WORK ITEM
However many lines the data holds, transcribe them all exactly.

----------

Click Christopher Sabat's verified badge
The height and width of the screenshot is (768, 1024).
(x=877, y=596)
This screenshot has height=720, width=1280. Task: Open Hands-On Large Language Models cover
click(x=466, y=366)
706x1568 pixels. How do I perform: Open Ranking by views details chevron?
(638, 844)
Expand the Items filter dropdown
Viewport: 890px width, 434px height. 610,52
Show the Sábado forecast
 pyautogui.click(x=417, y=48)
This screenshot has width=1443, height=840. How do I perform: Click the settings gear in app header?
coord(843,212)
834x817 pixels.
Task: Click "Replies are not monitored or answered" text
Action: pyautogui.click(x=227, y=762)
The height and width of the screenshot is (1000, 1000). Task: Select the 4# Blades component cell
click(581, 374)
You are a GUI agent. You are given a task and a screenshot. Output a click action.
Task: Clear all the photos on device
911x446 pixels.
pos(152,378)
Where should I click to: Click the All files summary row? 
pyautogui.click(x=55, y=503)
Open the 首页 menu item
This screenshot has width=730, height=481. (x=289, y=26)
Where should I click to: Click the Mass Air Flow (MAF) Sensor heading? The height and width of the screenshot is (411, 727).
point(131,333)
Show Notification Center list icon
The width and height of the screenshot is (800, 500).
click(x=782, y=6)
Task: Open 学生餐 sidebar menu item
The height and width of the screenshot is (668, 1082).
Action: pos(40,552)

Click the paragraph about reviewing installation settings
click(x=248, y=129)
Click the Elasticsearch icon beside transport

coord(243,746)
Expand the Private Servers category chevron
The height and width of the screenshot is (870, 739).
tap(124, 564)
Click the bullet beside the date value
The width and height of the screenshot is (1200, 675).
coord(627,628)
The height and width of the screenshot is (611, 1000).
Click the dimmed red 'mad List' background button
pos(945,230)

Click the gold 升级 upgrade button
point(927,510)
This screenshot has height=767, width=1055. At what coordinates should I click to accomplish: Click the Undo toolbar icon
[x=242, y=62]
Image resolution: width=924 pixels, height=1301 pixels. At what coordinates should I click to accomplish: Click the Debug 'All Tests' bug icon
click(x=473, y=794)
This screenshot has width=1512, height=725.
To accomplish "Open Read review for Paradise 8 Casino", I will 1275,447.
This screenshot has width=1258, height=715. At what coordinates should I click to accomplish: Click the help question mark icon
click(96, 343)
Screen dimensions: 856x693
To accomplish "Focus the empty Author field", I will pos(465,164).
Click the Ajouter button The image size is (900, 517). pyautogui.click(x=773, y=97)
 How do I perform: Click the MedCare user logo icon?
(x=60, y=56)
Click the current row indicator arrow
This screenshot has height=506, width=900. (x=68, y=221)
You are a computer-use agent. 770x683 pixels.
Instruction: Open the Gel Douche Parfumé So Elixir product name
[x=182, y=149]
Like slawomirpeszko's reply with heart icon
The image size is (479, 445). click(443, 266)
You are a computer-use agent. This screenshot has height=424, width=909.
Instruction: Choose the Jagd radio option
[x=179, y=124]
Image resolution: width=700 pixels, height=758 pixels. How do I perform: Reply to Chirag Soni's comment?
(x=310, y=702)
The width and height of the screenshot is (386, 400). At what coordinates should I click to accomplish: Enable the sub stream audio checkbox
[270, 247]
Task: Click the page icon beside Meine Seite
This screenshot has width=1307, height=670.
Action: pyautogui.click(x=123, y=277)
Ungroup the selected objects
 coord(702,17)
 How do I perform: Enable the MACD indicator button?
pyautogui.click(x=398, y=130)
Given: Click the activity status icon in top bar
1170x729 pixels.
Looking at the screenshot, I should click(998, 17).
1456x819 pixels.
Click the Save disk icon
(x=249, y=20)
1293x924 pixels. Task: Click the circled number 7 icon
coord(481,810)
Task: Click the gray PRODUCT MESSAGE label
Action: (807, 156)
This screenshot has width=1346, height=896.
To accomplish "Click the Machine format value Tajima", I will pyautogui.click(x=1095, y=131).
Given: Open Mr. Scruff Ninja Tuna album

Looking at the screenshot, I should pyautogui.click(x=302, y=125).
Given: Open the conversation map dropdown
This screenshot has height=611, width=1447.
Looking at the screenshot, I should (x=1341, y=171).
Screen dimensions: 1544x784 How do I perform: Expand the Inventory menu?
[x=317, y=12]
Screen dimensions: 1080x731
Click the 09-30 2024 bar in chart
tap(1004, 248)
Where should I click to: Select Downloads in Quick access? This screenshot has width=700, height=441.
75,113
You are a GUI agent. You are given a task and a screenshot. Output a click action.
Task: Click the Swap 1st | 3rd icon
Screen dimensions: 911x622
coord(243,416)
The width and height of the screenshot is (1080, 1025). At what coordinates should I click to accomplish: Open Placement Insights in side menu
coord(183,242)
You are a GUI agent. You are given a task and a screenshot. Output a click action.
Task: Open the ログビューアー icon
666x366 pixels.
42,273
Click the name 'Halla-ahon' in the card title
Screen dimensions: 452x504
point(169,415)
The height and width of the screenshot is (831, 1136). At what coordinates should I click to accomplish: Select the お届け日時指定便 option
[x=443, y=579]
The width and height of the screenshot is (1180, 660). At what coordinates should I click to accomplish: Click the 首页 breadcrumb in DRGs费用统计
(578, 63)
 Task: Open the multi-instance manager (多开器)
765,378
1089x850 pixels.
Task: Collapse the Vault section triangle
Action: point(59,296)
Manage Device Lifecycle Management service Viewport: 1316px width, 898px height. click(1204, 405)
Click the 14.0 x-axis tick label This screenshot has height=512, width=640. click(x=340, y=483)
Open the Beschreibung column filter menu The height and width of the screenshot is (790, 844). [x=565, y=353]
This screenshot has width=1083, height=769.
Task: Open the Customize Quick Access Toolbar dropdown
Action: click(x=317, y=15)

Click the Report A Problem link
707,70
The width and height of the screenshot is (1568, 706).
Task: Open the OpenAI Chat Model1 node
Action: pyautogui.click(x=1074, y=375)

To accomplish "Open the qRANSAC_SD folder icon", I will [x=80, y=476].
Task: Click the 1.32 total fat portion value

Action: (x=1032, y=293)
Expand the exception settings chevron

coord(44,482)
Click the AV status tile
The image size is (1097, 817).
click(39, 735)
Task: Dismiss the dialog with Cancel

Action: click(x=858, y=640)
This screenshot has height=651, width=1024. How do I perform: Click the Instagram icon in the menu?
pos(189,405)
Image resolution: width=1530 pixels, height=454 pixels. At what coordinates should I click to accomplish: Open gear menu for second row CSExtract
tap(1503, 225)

----------

SOLVED PROBLEM
Click Christopher Sabat's verified badge
The height and width of the screenshot is (768, 1024).
(x=877, y=596)
This screenshot has height=720, width=1280. Task: Open Hands-On Large Language Models cover
click(x=466, y=366)
706x1568 pixels. How do I perform: Open Ranking by views details chevron?
(638, 844)
Expand the Items filter dropdown
Viewport: 890px width, 434px height. 610,52
Show the Sábado forecast
 pyautogui.click(x=417, y=48)
This screenshot has width=1443, height=840. How do I perform: Click the settings gear in app header?
coord(843,212)
834x817 pixels.
Task: Click "Replies are not monitored or answered" text
Action: pyautogui.click(x=227, y=762)
The height and width of the screenshot is (1000, 1000). Task: Select the 4# Blades component cell
click(581, 374)
You are a GUI agent. You are given a task and a screenshot. Output a click action.
Task: Clear all the photos on device
911x446 pixels.
pos(152,378)
Where should I click to: Click the All files summary row? 
pyautogui.click(x=55, y=503)
Open the 首页 menu item
This screenshot has width=730, height=481. (x=289, y=26)
Where should I click to: Click the Mass Air Flow (MAF) Sensor heading? The height and width of the screenshot is (411, 727).
point(131,333)
Show Notification Center list icon
The width and height of the screenshot is (800, 500).
click(x=782, y=6)
Task: Open 学生餐 sidebar menu item
The height and width of the screenshot is (668, 1082).
Action: pos(40,552)

Click the paragraph about reviewing installation settings
click(x=248, y=129)
Click the Elasticsearch icon beside transport

coord(243,746)
Expand the Private Servers category chevron
The height and width of the screenshot is (870, 739).
tap(124, 564)
Click the bullet beside the date value
The width and height of the screenshot is (1200, 675).
coord(627,628)
The height and width of the screenshot is (611, 1000).
Click the dimmed red 'mad List' background button
pos(945,230)

Click the gold 升级 upgrade button
point(927,510)
This screenshot has height=767, width=1055. At what coordinates should I click to accomplish: Click the Undo toolbar icon
[x=242, y=62]
Image resolution: width=924 pixels, height=1301 pixels. At what coordinates should I click to accomplish: Click the Debug 'All Tests' bug icon
click(x=473, y=794)
This screenshot has width=1512, height=725.
To accomplish "Open Read review for Paradise 8 Casino", I will 1275,447.
This screenshot has width=1258, height=715. At what coordinates should I click to accomplish: Click the help question mark icon
click(96, 343)
Screen dimensions: 856x693
To accomplish "Focus the empty Author field", I will pos(465,164).
Click the Ajouter button The image size is (900, 517). pyautogui.click(x=773, y=97)
 How do I perform: Click the MedCare user logo icon?
(x=60, y=56)
Click the current row indicator arrow
This screenshot has height=506, width=900. (x=68, y=221)
You are a computer-use agent. 770x683 pixels.
Instruction: Open the Gel Douche Parfumé So Elixir product name
[x=182, y=149]
Like slawomirpeszko's reply with heart icon
The image size is (479, 445). click(443, 266)
You are a computer-use agent. This screenshot has height=424, width=909.
Instruction: Choose the Jagd radio option
[x=179, y=124]
Image resolution: width=700 pixels, height=758 pixels. How do I perform: Reply to Chirag Soni's comment?
(x=310, y=702)
The width and height of the screenshot is (386, 400). At what coordinates should I click to accomplish: Enable the sub stream audio checkbox
[270, 247]
Task: Click the page icon beside Meine Seite
This screenshot has width=1307, height=670.
Action: pyautogui.click(x=123, y=277)
Ungroup the selected objects
 coord(702,17)
 How do I perform: Enable the MACD indicator button?
pyautogui.click(x=398, y=130)
Given: Click the activity status icon in top bar
1170x729 pixels.
Looking at the screenshot, I should click(998, 17).
1456x819 pixels.
Click the Save disk icon
(x=249, y=20)
1293x924 pixels. Task: Click the circled number 7 icon
coord(481,810)
Task: Click the gray PRODUCT MESSAGE label
Action: (807, 156)
This screenshot has width=1346, height=896.
To accomplish "Click the Machine format value Tajima", I will pyautogui.click(x=1095, y=131).
Given: Open Mr. Scruff Ninja Tuna album

Looking at the screenshot, I should pyautogui.click(x=302, y=125).
Given: Open the conversation map dropdown
This screenshot has height=611, width=1447.
Looking at the screenshot, I should (x=1341, y=171).
Screen dimensions: 1544x784 How do I perform: Expand the Inventory menu?
[x=317, y=12]
Screen dimensions: 1080x731
Click the 09-30 2024 bar in chart
tap(1004, 248)
Where should I click to: Select Downloads in Quick access? This screenshot has width=700, height=441.
75,113
You are a GUI agent. You are given a task and a screenshot. Output a click action.
Task: Click the Swap 1st | 3rd icon
Screen dimensions: 911x622
coord(243,416)
The width and height of the screenshot is (1080, 1025). At what coordinates should I click to accomplish: Open Placement Insights in side menu
coord(183,242)
You are a GUI agent. You are given a task and a screenshot. Output a click action.
Task: Open the ログビューアー icon
666x366 pixels.
42,273
Click the name 'Halla-ahon' in the card title
Screen dimensions: 452x504
point(169,415)
The height and width of the screenshot is (831, 1136). At what coordinates should I click to accomplish: Select the お届け日時指定便 option
[x=443, y=579]
The width and height of the screenshot is (1180, 660). At what coordinates should I click to accomplish: Click the 首页 breadcrumb in DRGs费用统计
(578, 63)
 Task: Open the multi-instance manager (多开器)
765,378
1089x850 pixels.
Task: Collapse the Vault section triangle
Action: point(59,296)
Manage Device Lifecycle Management service Viewport: 1316px width, 898px height. click(1204, 405)
Click the 14.0 x-axis tick label This screenshot has height=512, width=640. click(x=340, y=483)
Open the Beschreibung column filter menu The height and width of the screenshot is (790, 844). [x=565, y=353]
This screenshot has width=1083, height=769.
Task: Open the Customize Quick Access Toolbar dropdown
Action: click(x=317, y=15)

Click the Report A Problem link
707,70
The width and height of the screenshot is (1568, 706).
Task: Open the OpenAI Chat Model1 node
Action: pyautogui.click(x=1074, y=375)

To accomplish "Open the qRANSAC_SD folder icon", I will [x=80, y=476].
Task: Click the 1.32 total fat portion value

Action: (x=1032, y=293)
Expand the exception settings chevron

coord(44,482)
Click the AV status tile
The image size is (1097, 817).
click(39, 735)
Task: Dismiss the dialog with Cancel

Action: click(x=858, y=640)
This screenshot has height=651, width=1024. How do I perform: Click the Instagram icon in the menu?
pos(189,405)
Image resolution: width=1530 pixels, height=454 pixels. At what coordinates should I click to accomplish: Open gear menu for second row CSExtract
tap(1503, 225)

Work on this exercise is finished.